As a final note, there is a portion of your grade for Launch School assessments that is “non-technical”. This especially comes into play during the interview assessment, since you are interacting with somebody else in a live setting.

A great deal has been said elsewhere about how useful it is to attend study sessions and set up 1-on-1 coding sessions with your peers to practice live coding. The goal is to first of all get used to talking, thinking, and typing at the same time, which can be difficult if you haven’t done it before. Doing this well is critical for getting a good non-technical grade. So please, practice talking and coding at the same time, preferably with another person.

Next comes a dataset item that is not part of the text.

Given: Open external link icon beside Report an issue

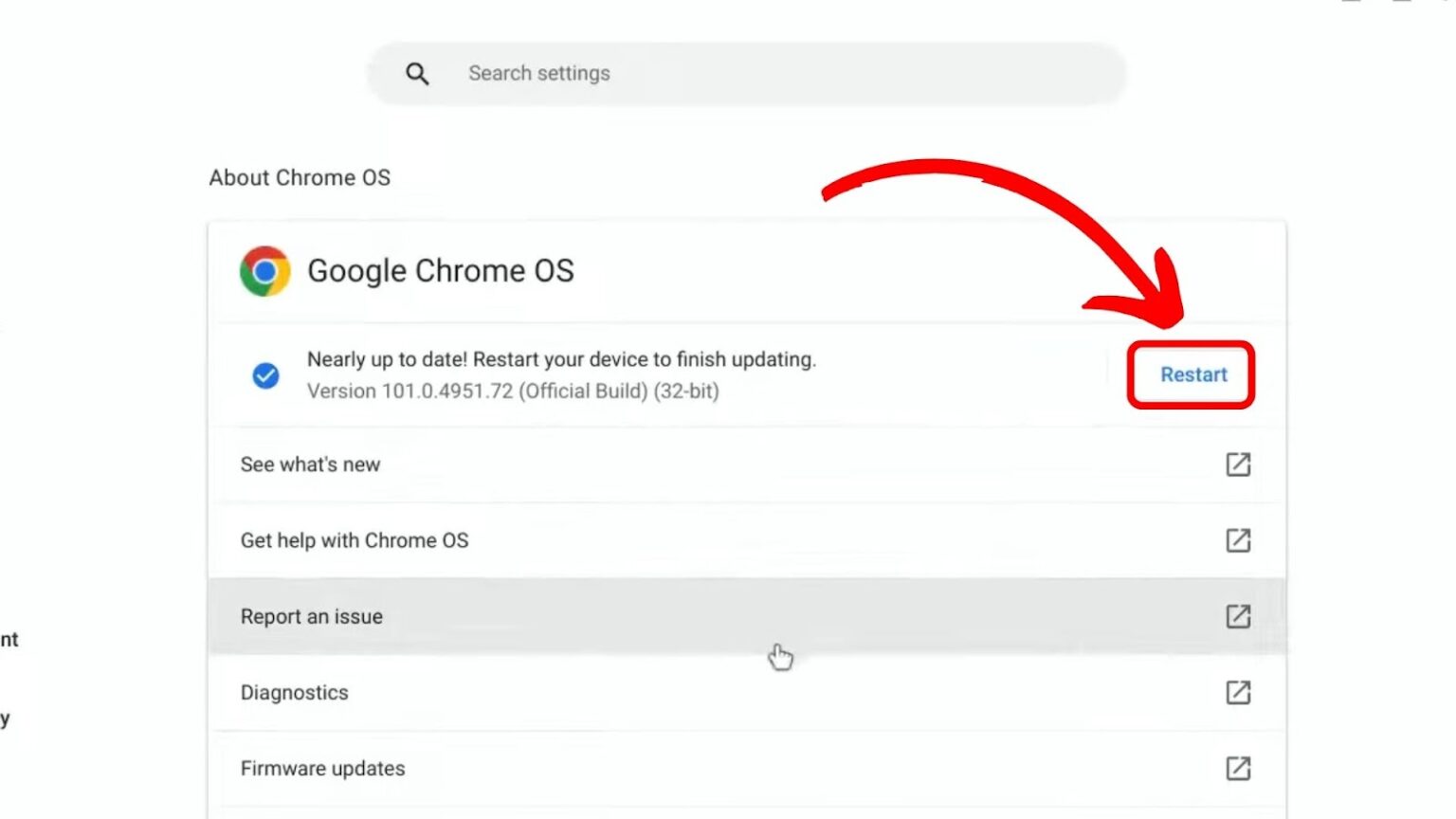Looking at the screenshot, I should point(1238,616).
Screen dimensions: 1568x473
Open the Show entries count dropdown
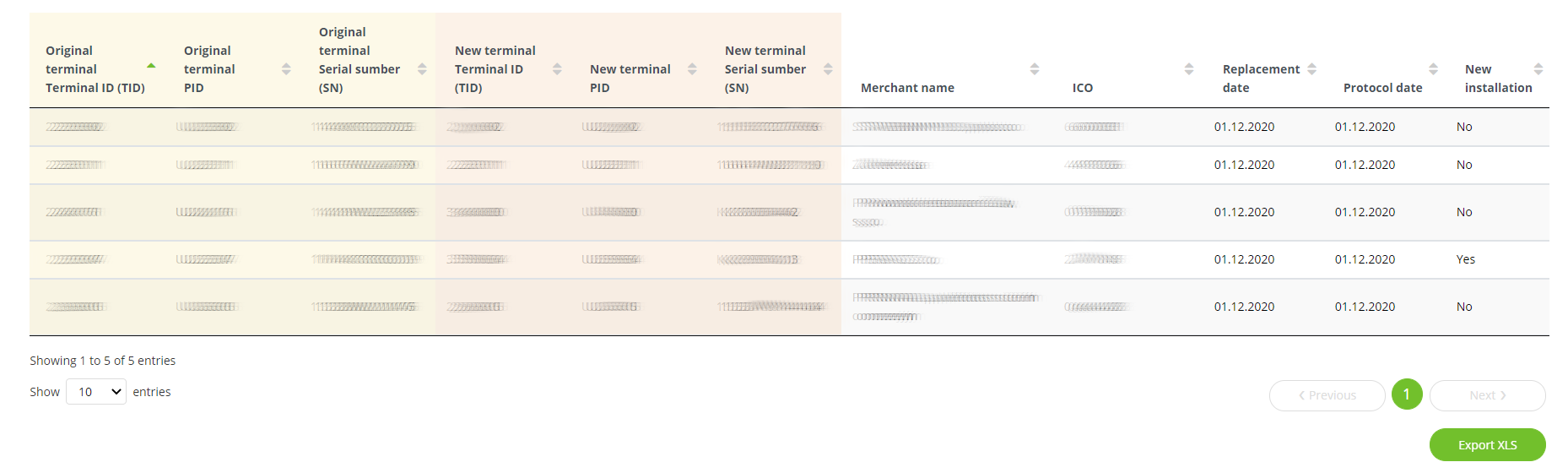point(96,392)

After some practice doing this, you should have a rough script to follow:

  • Break the problem down and document the algorithm using the mini-PEDAC process
  • Write the code for your algorithm, testing extensively along the way
  • Circle back around to the algorithm and revise it until your solution works the way it needs to

While going through this process, get used to saying things like:

  • “I’m going to start by breaking this problem down into its inputs and outputs.”
  • “Just thinking at a high level, to solve this problem I would ….”
  • “Before I use this method, let me test it out and see if it works the way I think it does.”
  • “That isn’t the result I expected, let’s go back and review the algorithm to see if we need to make any changes there first before revising the code.”

Acting like you know what you’re doing is another way of saying “speak with confidence”, which is maybe the biggest part of presenting yourself well. The best way to do this is to actually know what you are doing, and I hope that these suggestions will help you achieve that goal.